Parties optimise for marginal seats rather than broad support. Policies are shaped by what plays well in a few dozen swing constituencies, not by what the country as a whole wants.

It suppresses new parties

A new party needs to win concentrated local pluralities to gain seats. Broad national support spread evenly across constituencies translates into very few or zero seats, as Reform UK's 2024 result demonstrated.

Majority rule is increasingly fictional

The argument for decisive majorities rests on the assumption that the winning party has broad public backing. When a party can win a supermajority with a third of the vote, that assumption no longer holds.

How it compares to the alternatives on this site

vs Approval Voting

Approval voting keeps single-member constituencies and a simple ballot but lets voters mark every candidate they find acceptable. This eliminates vote splitting and tactical voting without changing the structure of Parliament.

vs the Single Transferable Vote

The Single Transferable Vote uses larger multi-member districts where voters rank candidates. It produces proportional results while preserving a direct link between voters and individual candidates — but it is more complex to count.

vs the Additional Member System

The Additional Member System keeps a local MP for each constituency but adds a second tier of seats allocated by party vote share. It is already used in Scotland and Wales. The trade-off is two classes of MP and a larger parliament.

vs Party-List Proportional Representation

Party-list systems allocate seats purely by party vote share in larger regional districts. They are the most proportional option but sacrifice the individual constituency link that First Past the Post provides.

Common questions

Does First Past the Post always produce strong governments?
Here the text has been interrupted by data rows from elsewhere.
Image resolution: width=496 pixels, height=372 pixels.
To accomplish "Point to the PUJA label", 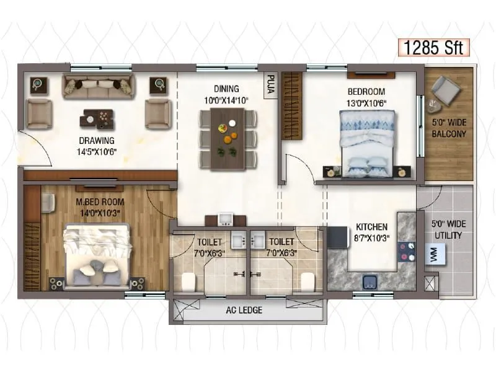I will tap(270, 84).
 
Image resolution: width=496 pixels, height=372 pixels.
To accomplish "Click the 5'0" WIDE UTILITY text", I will tap(450, 228).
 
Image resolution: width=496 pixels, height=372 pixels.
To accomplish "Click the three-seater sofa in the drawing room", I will tap(97, 86).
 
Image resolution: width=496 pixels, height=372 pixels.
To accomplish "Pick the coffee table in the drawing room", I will tap(97, 117).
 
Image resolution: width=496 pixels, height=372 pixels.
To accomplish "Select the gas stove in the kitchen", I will tap(406, 249).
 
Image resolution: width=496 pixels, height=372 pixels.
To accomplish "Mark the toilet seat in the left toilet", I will tap(188, 281).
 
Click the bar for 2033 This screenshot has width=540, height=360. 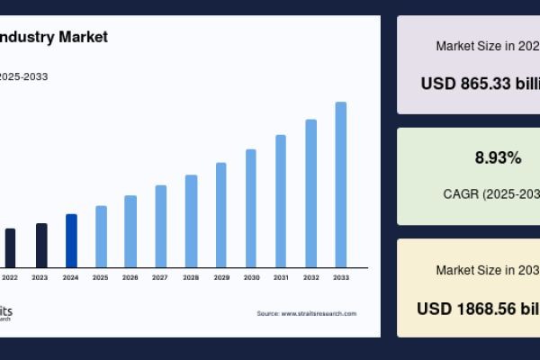pyautogui.click(x=341, y=184)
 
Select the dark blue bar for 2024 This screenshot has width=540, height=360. pyautogui.click(x=71, y=240)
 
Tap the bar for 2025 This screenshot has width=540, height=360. pyautogui.click(x=101, y=236)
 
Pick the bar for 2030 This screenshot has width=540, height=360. pyautogui.click(x=251, y=208)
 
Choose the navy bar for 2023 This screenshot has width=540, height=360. pyautogui.click(x=41, y=245)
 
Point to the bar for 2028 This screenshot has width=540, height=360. pyautogui.click(x=191, y=220)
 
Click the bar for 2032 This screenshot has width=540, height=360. pyautogui.click(x=311, y=193)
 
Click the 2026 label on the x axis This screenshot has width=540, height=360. pyautogui.click(x=130, y=278)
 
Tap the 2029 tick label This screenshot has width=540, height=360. pyautogui.click(x=220, y=278)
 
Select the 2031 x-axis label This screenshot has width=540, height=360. pyautogui.click(x=281, y=278)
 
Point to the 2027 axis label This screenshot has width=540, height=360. pyautogui.click(x=160, y=278)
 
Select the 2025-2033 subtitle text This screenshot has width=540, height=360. pyautogui.click(x=23, y=76)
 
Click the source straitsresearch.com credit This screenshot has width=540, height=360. pyautogui.click(x=306, y=313)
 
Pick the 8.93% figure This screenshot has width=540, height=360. pyautogui.click(x=498, y=158)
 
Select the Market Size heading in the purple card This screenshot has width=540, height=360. pyautogui.click(x=487, y=45)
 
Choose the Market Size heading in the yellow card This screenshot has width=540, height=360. pyautogui.click(x=487, y=270)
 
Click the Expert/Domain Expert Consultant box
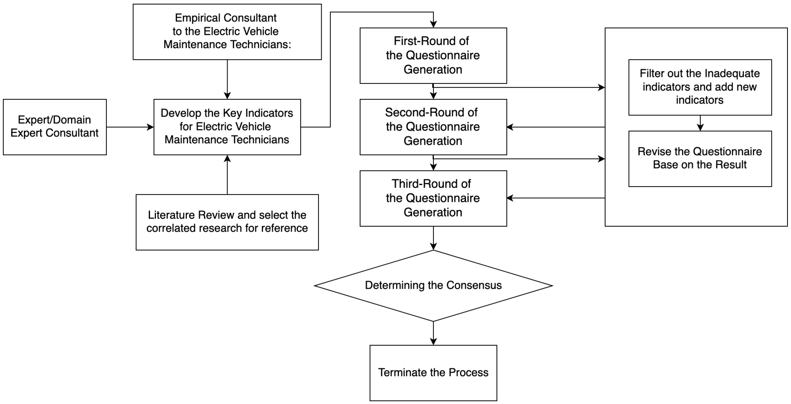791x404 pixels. [55, 127]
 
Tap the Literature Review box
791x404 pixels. [227, 222]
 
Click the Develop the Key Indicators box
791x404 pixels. [227, 127]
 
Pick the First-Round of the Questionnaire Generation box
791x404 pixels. [433, 55]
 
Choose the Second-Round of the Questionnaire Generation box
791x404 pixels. [433, 127]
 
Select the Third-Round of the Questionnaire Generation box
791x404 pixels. [433, 198]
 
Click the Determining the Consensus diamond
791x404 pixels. [433, 285]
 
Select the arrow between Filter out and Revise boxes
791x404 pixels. [700, 123]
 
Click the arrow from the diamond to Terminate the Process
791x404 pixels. [433, 333]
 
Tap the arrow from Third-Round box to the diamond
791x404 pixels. [433, 238]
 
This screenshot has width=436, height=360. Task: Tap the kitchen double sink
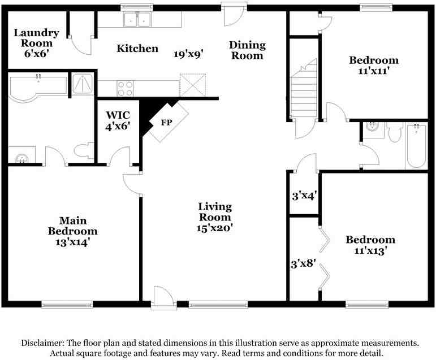(137, 19)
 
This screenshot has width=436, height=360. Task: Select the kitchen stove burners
(125, 88)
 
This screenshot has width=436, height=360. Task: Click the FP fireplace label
(167, 122)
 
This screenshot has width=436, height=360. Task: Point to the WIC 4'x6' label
(118, 120)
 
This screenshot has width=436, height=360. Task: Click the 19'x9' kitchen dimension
(188, 54)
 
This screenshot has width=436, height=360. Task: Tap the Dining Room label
(247, 50)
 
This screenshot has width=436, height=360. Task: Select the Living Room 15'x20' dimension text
(214, 228)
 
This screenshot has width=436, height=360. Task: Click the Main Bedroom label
(72, 225)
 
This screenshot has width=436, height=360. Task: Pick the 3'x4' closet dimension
(304, 196)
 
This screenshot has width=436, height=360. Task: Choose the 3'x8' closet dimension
(303, 263)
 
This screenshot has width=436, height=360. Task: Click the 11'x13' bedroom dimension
(371, 251)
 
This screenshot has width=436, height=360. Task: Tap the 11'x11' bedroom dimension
(373, 71)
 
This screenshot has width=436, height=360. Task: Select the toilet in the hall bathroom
(395, 132)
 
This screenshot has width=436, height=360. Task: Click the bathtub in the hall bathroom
(416, 146)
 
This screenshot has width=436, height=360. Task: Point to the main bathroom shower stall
(83, 84)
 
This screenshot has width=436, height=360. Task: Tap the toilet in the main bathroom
(84, 150)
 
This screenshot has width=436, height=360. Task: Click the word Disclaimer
(43, 343)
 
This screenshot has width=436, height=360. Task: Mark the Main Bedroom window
(67, 305)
Not necessarily. In 2010, no party won a majority and a coalition was formed — the first in decades. As the vote fragments further among multiple parties, hung parliaments become more likely even under First Past the Post. The system's ability to manufacture majorities depends on a two-party dynamic that no longer holds.

Is it true that FPTP keeps extremists out?

The high threshold for winning a seat (a local plurality) does make it harder for fringe parties to gain representation. But it also shuts out many mainstream parties whose support is geographically spread rather than concentrated. The barrier is against any party without local strongholds, not specifically against extreme views.

Why don't other countries use it?

Most democracies that inherited First Past the Post from Britain have moved away from it. New Zealand switched to a mixed proportional system in 1996. Canada has had multiple commissions recommending change. Among major democracies, only the UK, the US, and India still use single-member plurality for national elections — and in all three, reform is an active debate.

Did the UK ever vote on changing the system?

Yes. In 2011, a referendum offered a switch to the Alternative Vote (a ranked-choice system for single-member seats). It was rejected 68% to 32%. Critics of the referendum argue that the Alternative Vote was a poor choice of alternative — it is not proportional — and that the campaign was heavily one-sided. The result did not settle the broader question of whether First Past the Post is fit for a multi-party democracy.

What would happen if Britain switched away from FPTP?

The answer depends entirely on which system replaced it. A proportional system would likely produce coalition governments, a more diverse Parliament, and the end of safe seats. An approval-based system in single-member constituencies would keep the current structure but reduce tactical voting and vote splitting. The effects are not unknowable — dozens of countries provide evidence for how each alternative performs in practice.